Stored data entries
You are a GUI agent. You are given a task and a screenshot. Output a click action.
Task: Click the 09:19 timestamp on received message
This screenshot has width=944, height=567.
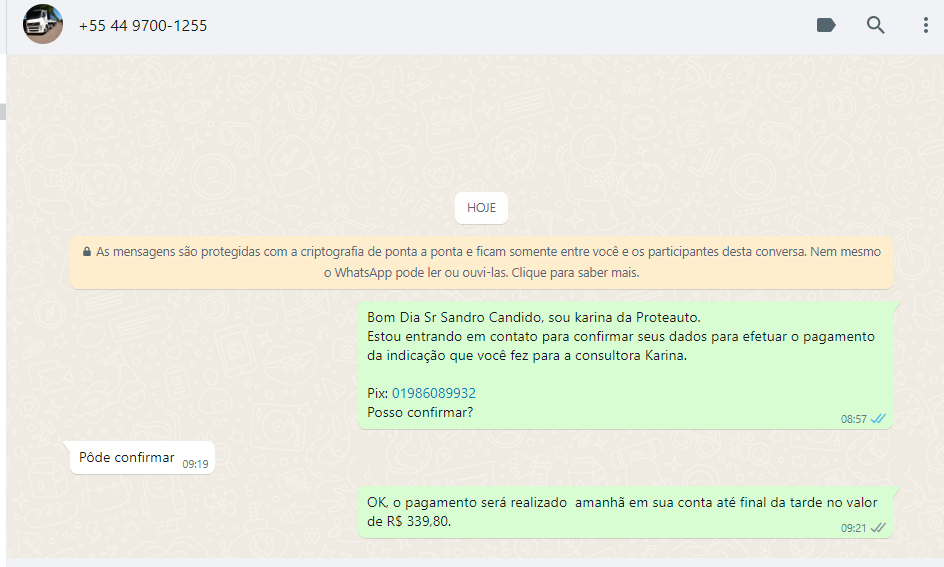click(195, 464)
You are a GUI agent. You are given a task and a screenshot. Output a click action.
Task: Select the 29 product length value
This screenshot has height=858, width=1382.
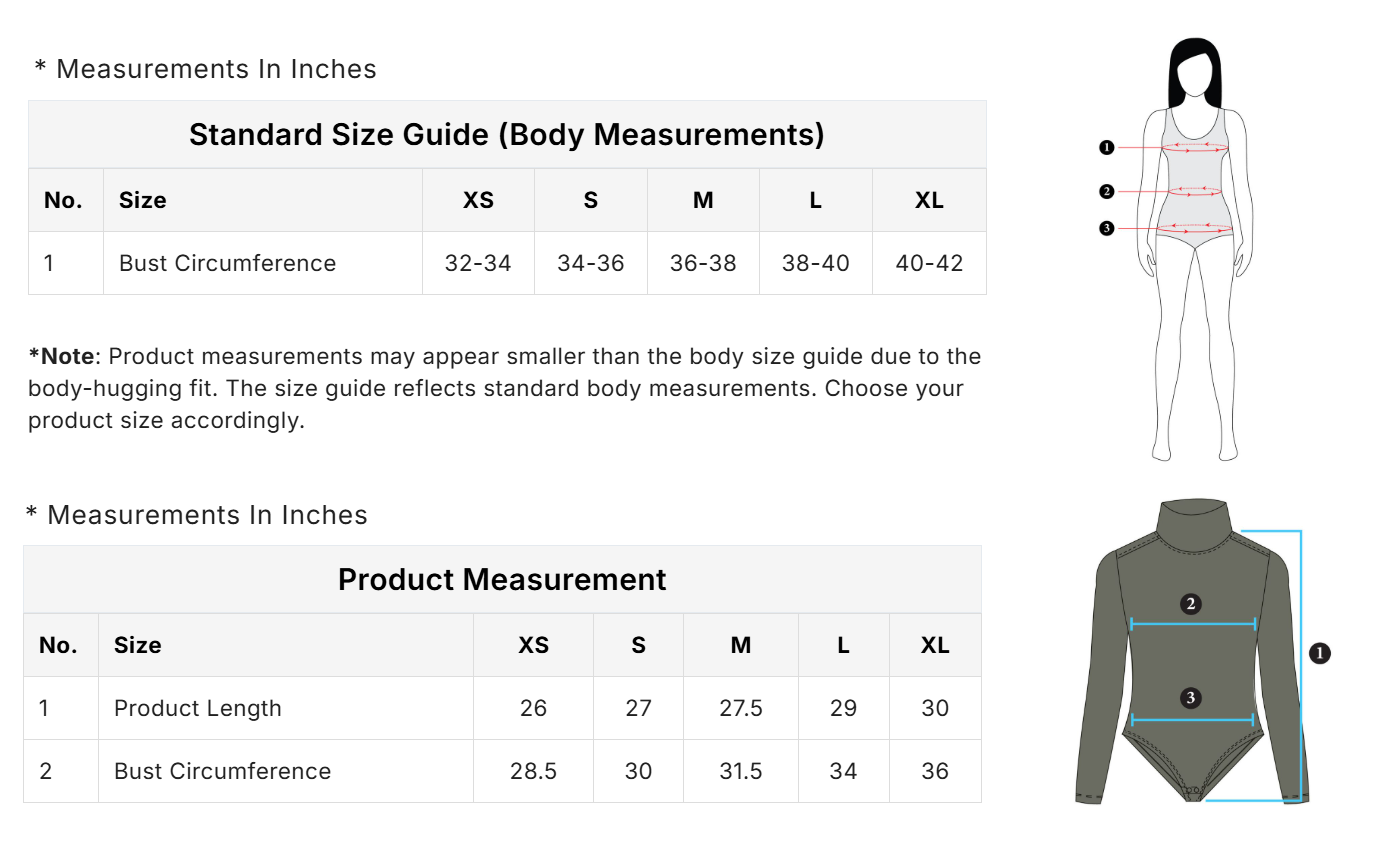843,708
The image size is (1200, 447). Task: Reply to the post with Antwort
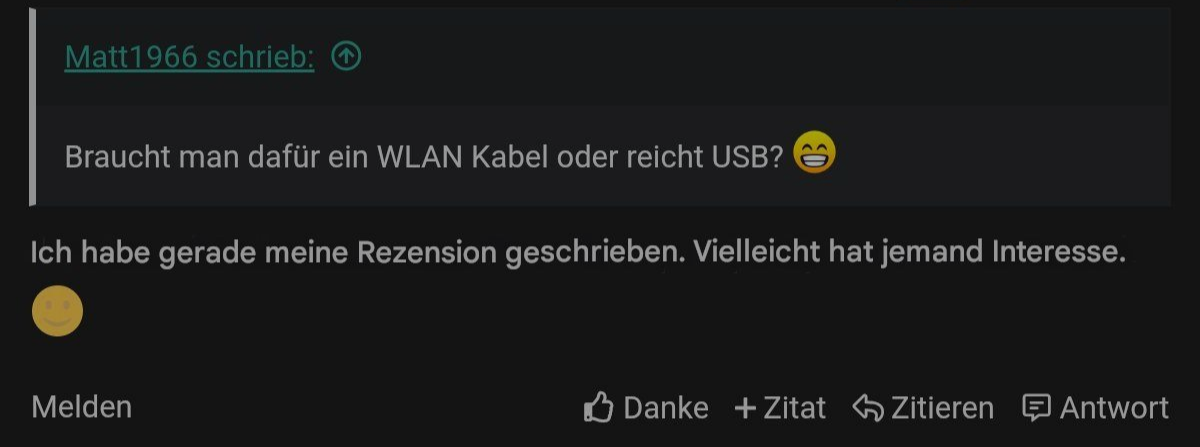(x=1114, y=408)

_What is expected:_ In your copy, reproduce the data above exactly and skip every picture.

_Your response:_
You are a GUI agent. You are given a task and a screenshot. Output a click action.
Task: Click the 09:19 timestamp on received message
This screenshot has width=944, height=567.
click(195, 464)
You are a GUI agent. You are given a task and a screenshot. Output a click action.
Task: Select the 29 product length value
This screenshot has height=858, width=1382.
843,708
The image size is (1200, 447). Task: Reply to the post with Antwort
(x=1114, y=408)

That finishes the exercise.